Ela esquecia de si no entorno de uma árvore a beira de um lago muito verde; Resoluto, de uma espontaneidade que não se fazia notar, a tranquilidade era a moldura para o seu espelho.

Como se fossem da memória estrelas luminescentes, que depois de apagadas mantêm ainda no céu o mesmo brilho, dois corpos continuavam a refletir na vastidão etérea, lembranças fugidias. E no lago alado da consciência, silêncios insinuam o espaço algoz e minucioso de fragmentos dispersos se configurando na inexatidão do tempo.

Foi naquele inverno de 74 que o derradeiro abandono de não se haverem conhecido os tomou de assalto e alargou o cais onde aportavam submersos os desejos de outrora, com cores novas e fortes, arquejando estupefatas ante a irrealidade tangível do mundo das ideias.
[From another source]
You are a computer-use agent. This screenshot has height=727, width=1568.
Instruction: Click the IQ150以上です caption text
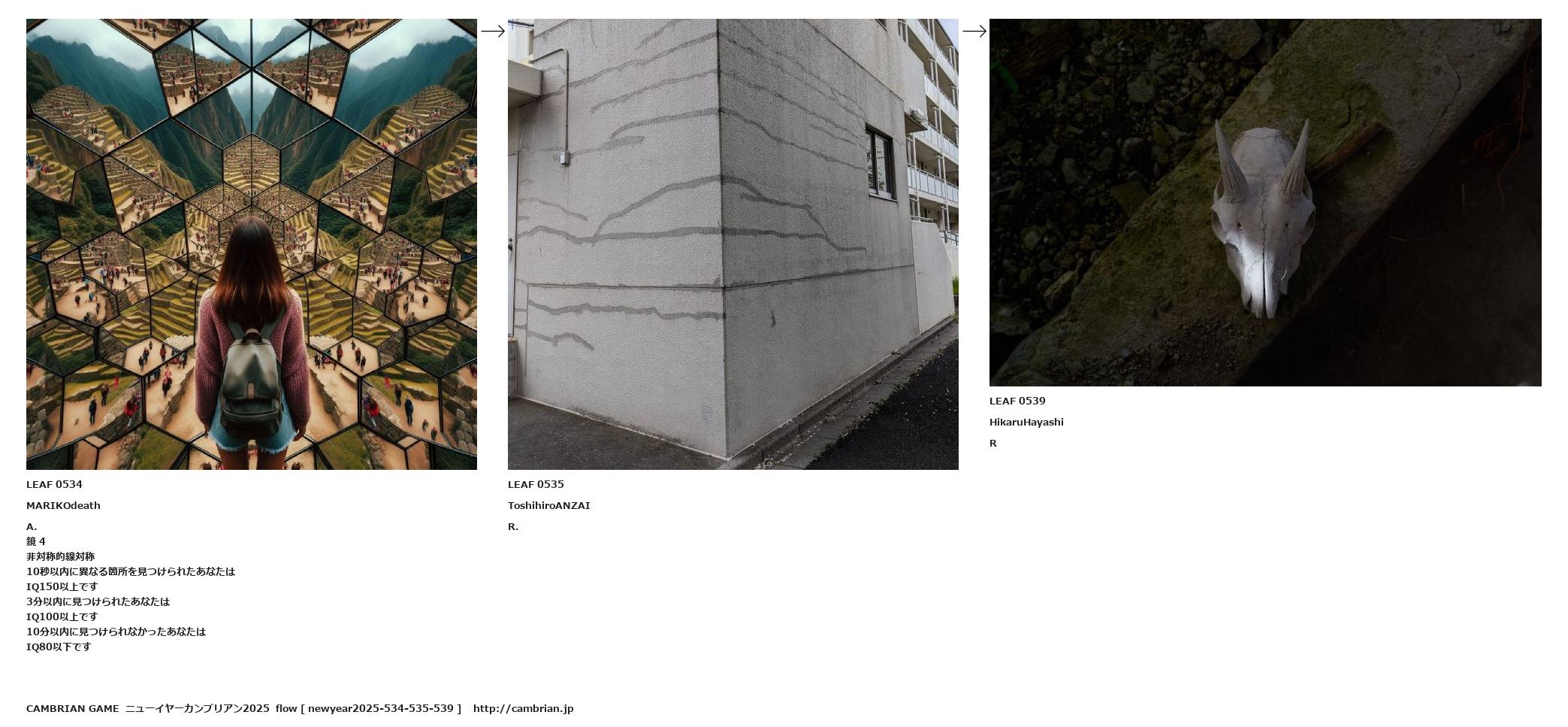(62, 586)
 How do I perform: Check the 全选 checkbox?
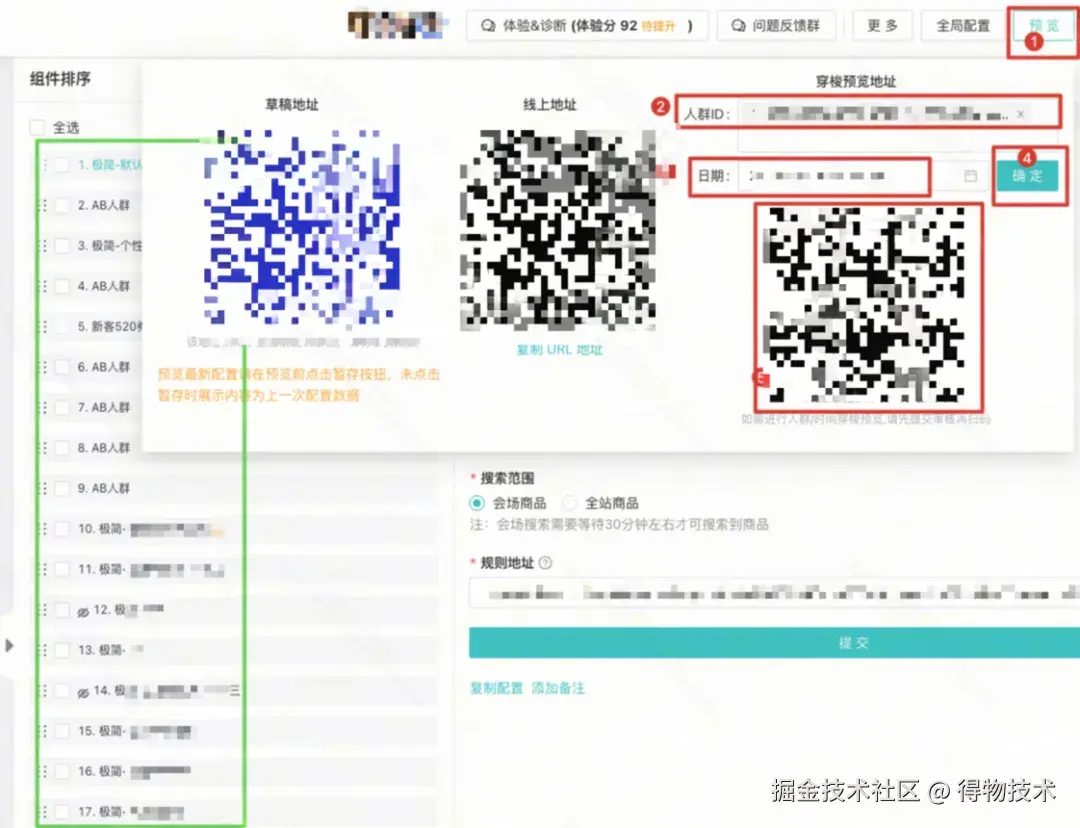(37, 127)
Que os alimentava nesta temporada infinitesimal distanciada pela proximidade.

Não se sabe se por ironia póstuma de algum poeta em desatino, uma constelação de ínfimas estórias se desdobrava, compartilhada pelo silêncio atônito de ambos. E uma linha tênue pontilhava de uma ponta a outra duas realidades distintas, intransponíveis que ensaiavam os primeiros passos de uma paixão comedida, que se estendia para além do forte individual de limitações. Almejar uma cidade numa saudade qualquer, no país onde desabitam os sonhos e a vida se faz adiante.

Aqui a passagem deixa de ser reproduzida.